David Walker 

Electronic election

As more of us are now online than in 1997, David Walker finds out how politicians are targeting voters.
  
  


The forthcoming general election is going to be the United Kingdom's first e-election. The internet was still only patchy in its uptake in the UK four years ago and the Blair government has made it a focus of policy. But for all that, very few votes are going to turn on the existence of e-technology in a month's time.

The same applies to the county elections also taking place on June 7. "I would be very surprised if the internet figured," says Geoffrey Filkin, leading light of the New Local Government Network and a keen advocate of councils using the new technology to renew their links with the public.

A quick skim at how MPs and councillors use email and the web (see www.parliament.uk and www.lga.gov.uk) confirms that whatever inroads communications technology has made into politics, the parties are still largely innocent of it. However, some are enthusiastic. There are marginal urban seats where sitting MPs are considering email and even text message campaigns to reach younger voters.

Even if no one is going to vote for a party on their policy for ecommunications and the internet, they will play a polit ical role. Manifestos will be published online and other party information will be easily accessible. Patrick Seyd, professor of politics at Sheffield University P.Seyd@Sheffield.ac.uk, says internal party communications will make heavy use of email and the internet. Party agents are finding it "an extraordinarily effective mechanism for contacting members and candidates".

But Seyd's studies suggest emails and bulletin updates help the control freaks at party headquarters keep an even tighter grip.

As for the public, it looks as though research conducted in the United States will be proved right here. The internet is a "to them that hath" medium. Electors who want information about the parties and their manifestos will make active use of it, just as they do newspapers and other media. The uninterested and the uninspired will not.

Ian Kearns of the Institute for Public Policy Research thinks some MPs will have no choice but to run "viral" email campaigns to reach voters who are impervious to print and television. "If a party or candidate shows up in cyberspace, people might just bother reading the material they get - though they might have to be predisposed to the party already for the tactic to work."

He gives the example of young urban professionals dashing in from work, pausing briefly to read their emails before showering and setting off for an evening out.

There will be a lot of politics online in the next few weeks. There is a fair listing of sites at www.ukpolitics.org.uk/links.shtml. Labour will crank up its rebuttal machine, Excalibur, press conferences will be webcast, ministers and candidates will take part in online chats.

Thanks to the internet, campaigning is likely to be faster and slicker, says James Crabtree, the Industrial Society executive and founder of www.voxpolitics.com which is putting itself forward as the online guide to the election.

The site is sponsored by the Stationery Office, the private company (owned by venture capitalists Apax) which took over most of the publishing work of HMSO and has the backing of the IPPR on the left and the Social Market Foundation and the Institute for Economic Affairs on the right.

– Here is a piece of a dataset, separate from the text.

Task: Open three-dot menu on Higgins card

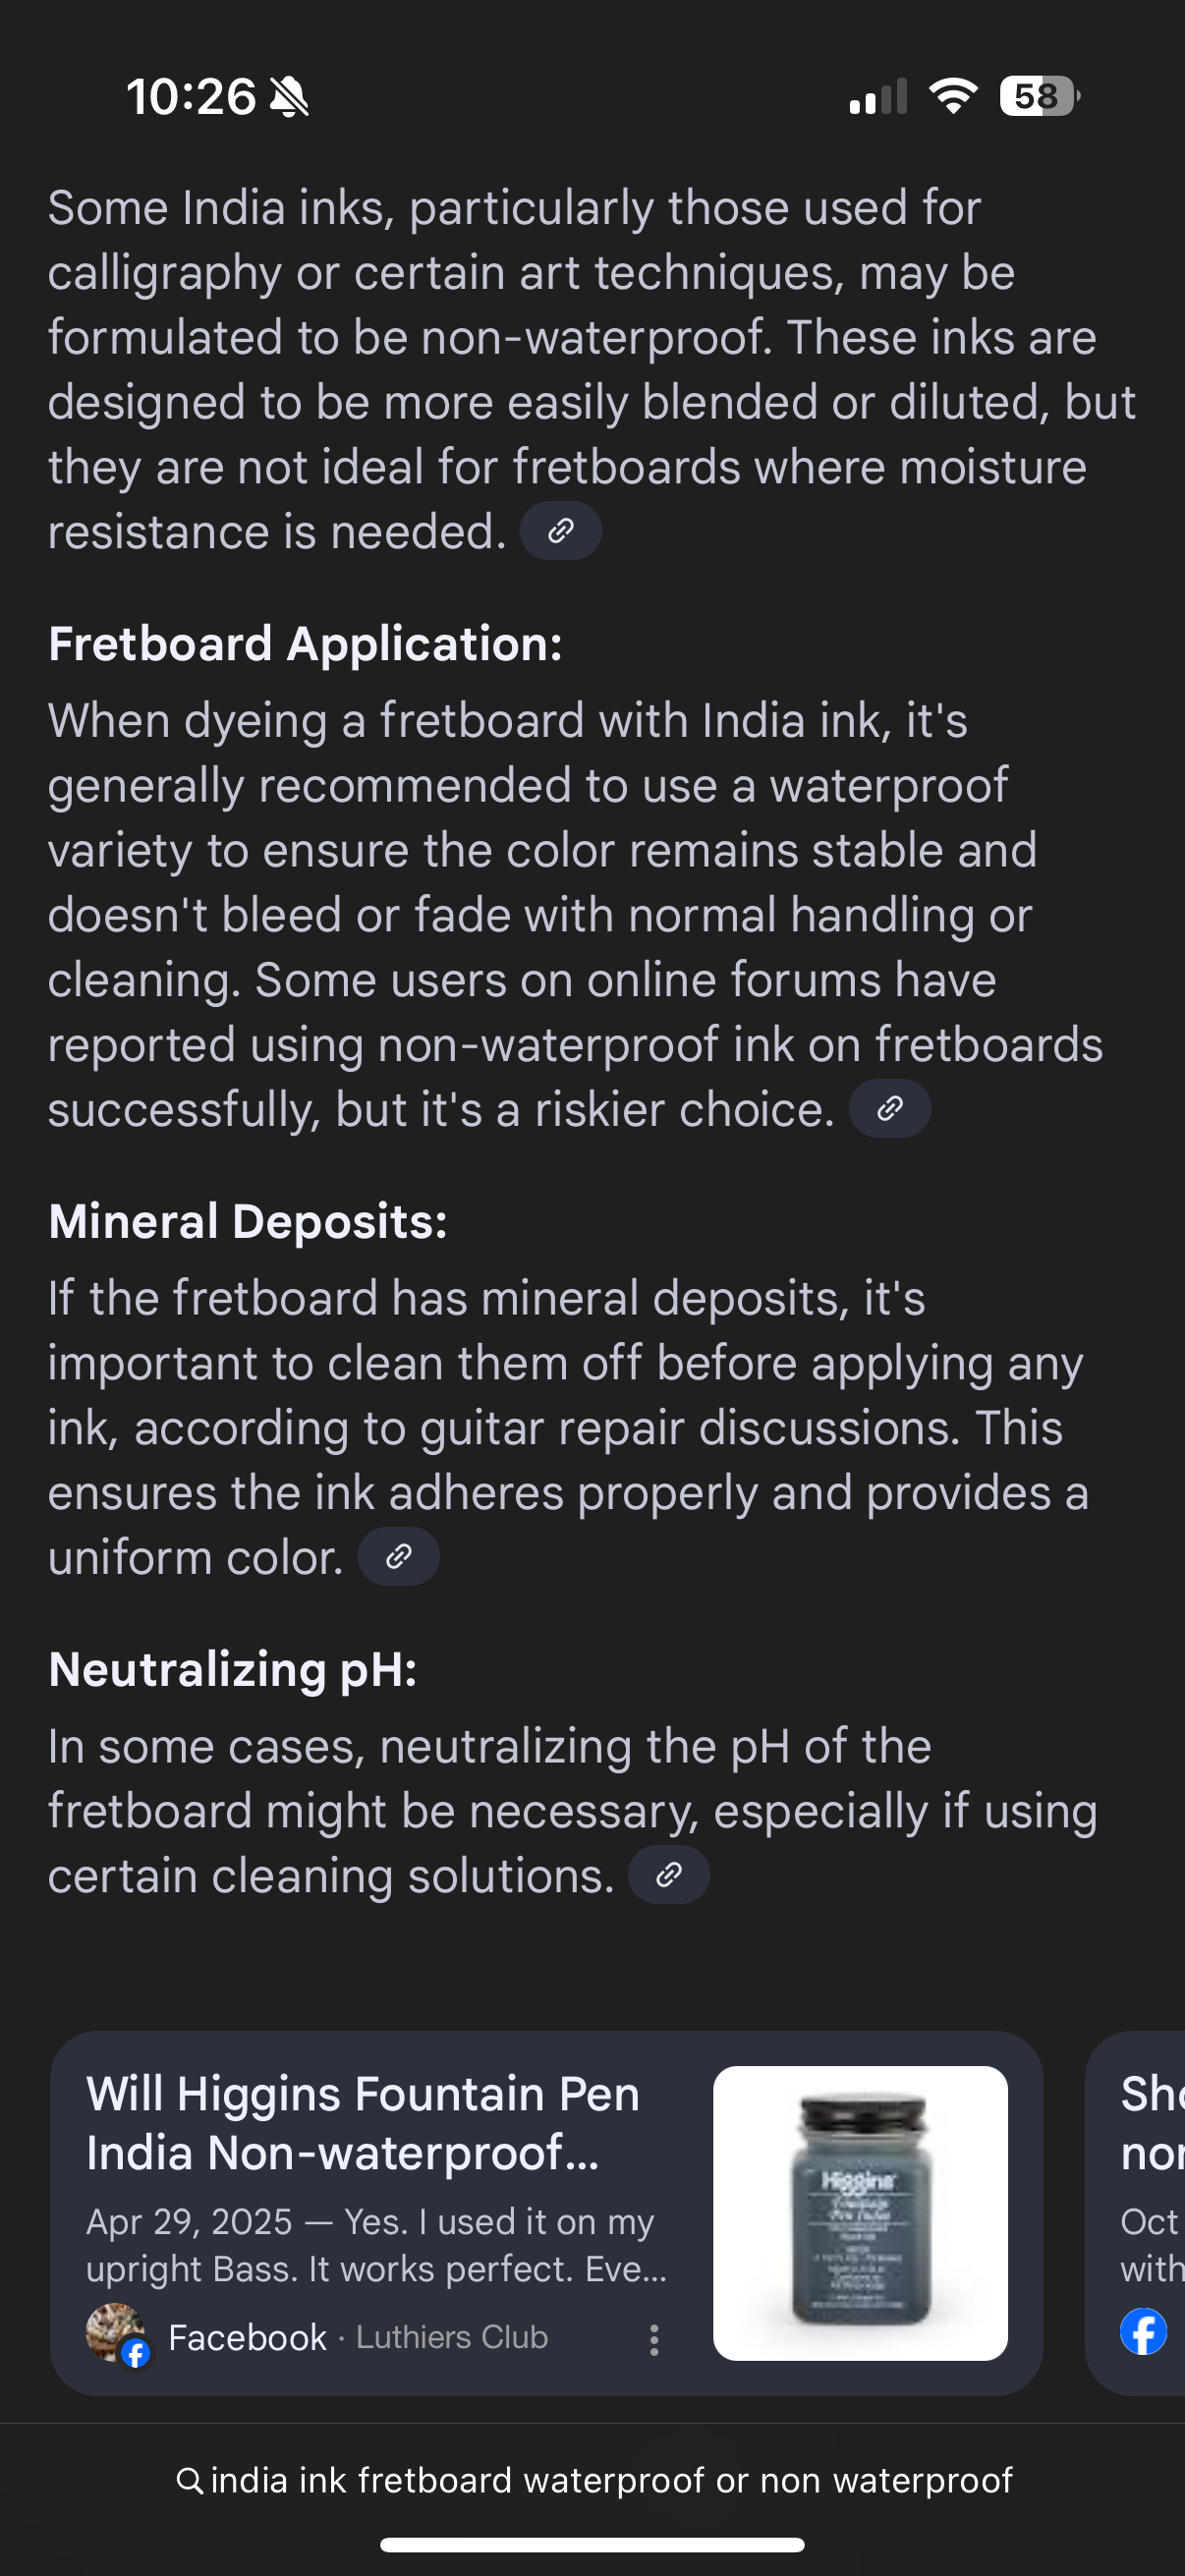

Voxpolitics' argument is portentous. "We live in troubled political times. Across the western world, our democracies suffer declining participation, low voter turnout, and a growing sense of apathy. Politics and politicians face an increasingly sceptical and suspicious public and our civic institutions, erected with pride in an earlier period of confidence."

If this is true, how will the internet change the trends? Evidence from last autumn's presidential election in the United States suggests people accessing the internet for news and views are the same people who are also serious consumers of television and the printed press. (See the research at http://netelection.org/research/jan10report.pdf , www.pewinternet.org/reports/toc.asp?Report=27 and http://democracyonline.org/databank/dec2000survey.shtml

Email is now an important, though not always serious, instrument of communication. In the US, twice as many people sent or received jokes as got information about political campaigns.

The technology, says James Crabtree (see www.indsoc.co.uk/isociety) lowers barriers to entry and speeds up the "cycle" of news. He says that there are enough undecided voters out there using email to justify the parties' interest.

If they do not, Voxpolitics warns, they are done for. "The only politics, and the only kind of politician, that can thrive in this climate, is one that actively and continuously seeks the views and concerns of the voter."

In a world where voting for Big Brother is so easy, the IPPR's Ian Kearns predicts, the political system will have to become much more interactive. Perhaps. But the contest due to take place next month will look very much like political business as usual.